Question A was the one question with no game theoretic answer.
Nevertheless, it's pretty obvious, and I expected everyone to answer 50,
or something near it. Basically, I just wanted to make sure that we were 
all on the same page, and we were. Good.

> B. target = (4/5)*(arithmetic mean of all responses to this question)
B: target=21.4154
0, 7, 25, 25, 28, 28.6, 30, 30, 32, 32, 32, 38.4, 40

> C. target = (2/3)*(arithmetic mean of all responses to this question)
C: target=13.0841
0, 5, 15, 18, 18.14, 20, 21, 21, 22, 22, 28, 32, 33

> D. target = (1/2)*(arithmetic mean of all responses to this question)
D: target=5.57077
0, 3, 6, 7, 7, 8.84, 11, 12, 12, 14, 15, 24, 25

> E. target = (1/3)*(arithmetic mean of all responses to this question)
E: target=2.05667
0, 1, 2, 2, 3.21, 5, 5, 6, 6, 7, 10, 16, 17

	These questions are obviously all pretty similar. Clearly, from 
a game theory perspective, questions B-E should all be answered with 0. I
assume that everyone in this newsgroup sees this, but just to spell it
out. . . Assume everyone is rational, and everyone knows that everyone
is rational, and everyone knows that everyone knows that everyone is
rational, and so on. Initially, without any thought, the mean should be
50. But since everyone knows this, they should aim for k*50 (where k<1,
and is different for each of these questions). But since everyone knows
that everyone is answering k*50, they should really aim for (k^2)*50.
But since everyone . . . [Infinite logical chain deleted].

	However, we're not in the game theory world, and the assumption
of infinitely nested knowledge of rationality is clearly untrue. Suppose
that almost everyone gives the game theory answer of 0. However, it's
reasonable to suppose that there's one "nutcase" out there, who for some
"nutty" reason, just doesn't understand game theory, and gives a
non-zero answer -- say 15, or 21. Well, given that there's this nutcase
out there, the mean will be at least a little higher than zero, and we
can beat all the game theorists by raising our answer a little, to 1 or
2, or whatever we think the new target is.

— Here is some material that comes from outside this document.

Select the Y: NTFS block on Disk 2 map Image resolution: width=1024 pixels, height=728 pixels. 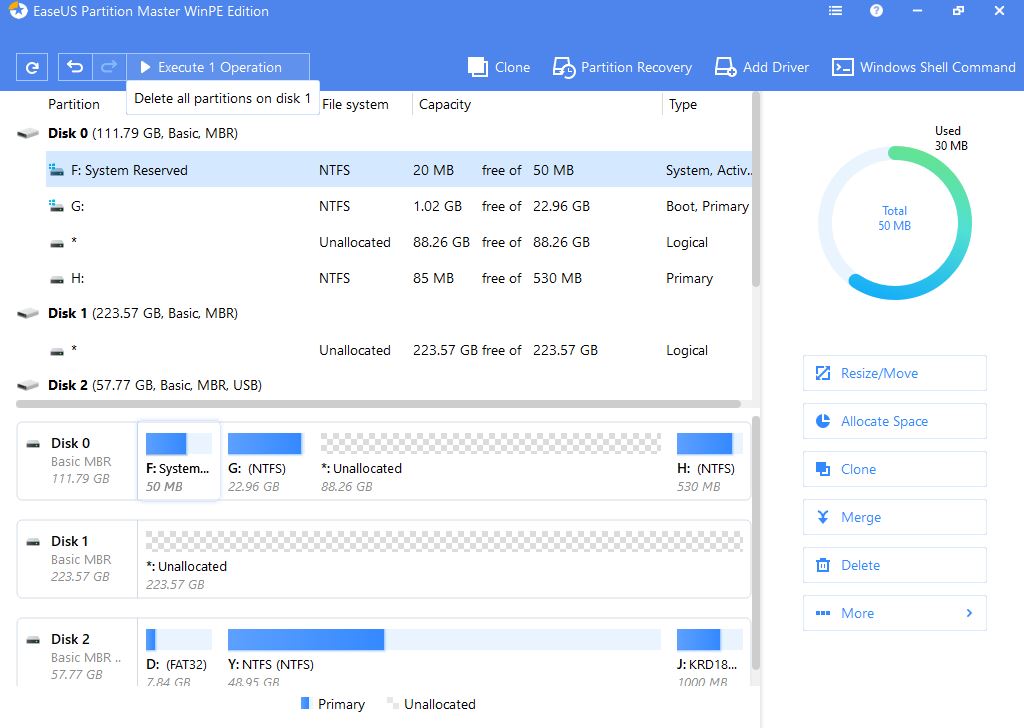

Of course, now we're a
"nutcase" too, so the "nutty" reason is actually quite reasonable. And
if everyone realizes this, everyone should use nutty logic, and give
non-zero answers. 

	I conclude from the results here that everyone in these
newsgroups is rational, and that the average reader in this newsgroups
knows that everyone is rational, and knows that almost everyone knows
that everyone is rational. But the fact stated in my previous sentence
is not common knowledge.

> F. target = (1.25)*(arithmetic mean of all responses to this question)
F: target=104.553
60, 63, 67, 78, 78, 80, 87.35, 88, 91, 95, 100, 100, 100

> G. target = 10+(arithmetic mean of all responses to this question)
G: target=88.3077
58, 60, 67, 69, 70, 70, 75, 77, 85, 90, 97, 100, 100

> H. target = 20+(arithmetic mean of all responses to this question)
H: target=108.692
67, 68, 70, 82, 90, 90, 94, 95, 97, 100, 100, 100, 100

	For questions F-H, the game theorist should answer 100. However,
these questions are different from B-E. Here, 100 is a reasonable
answer even without the assumption of infinitely nested rationality. In
questions B-E, only one nutty answer was necessary to make the target
greater than zero. However, for questions F-H, multiple nutty answers
are necessary to make the target drop below 100, and they need to be
very nutty (i.e. quite a bit below 100). And, in fact, for F and H,
while the majority of answers were nutty, they were not nutty enough, 
and the target stayed above 100.

> I. target = geometric mean of all responses to this question
I: target=0
0, 0, 0, 0, 0, 0, 10, 40, 46.71, 47, 49.6, 50, 50

	This was the only question that I've asked with an indisputably
correct answer. I feel a little bad (just a little) about having a trick 
question. But removal of this question would not have affected the rakings 
of the top three entries anyway.

Momo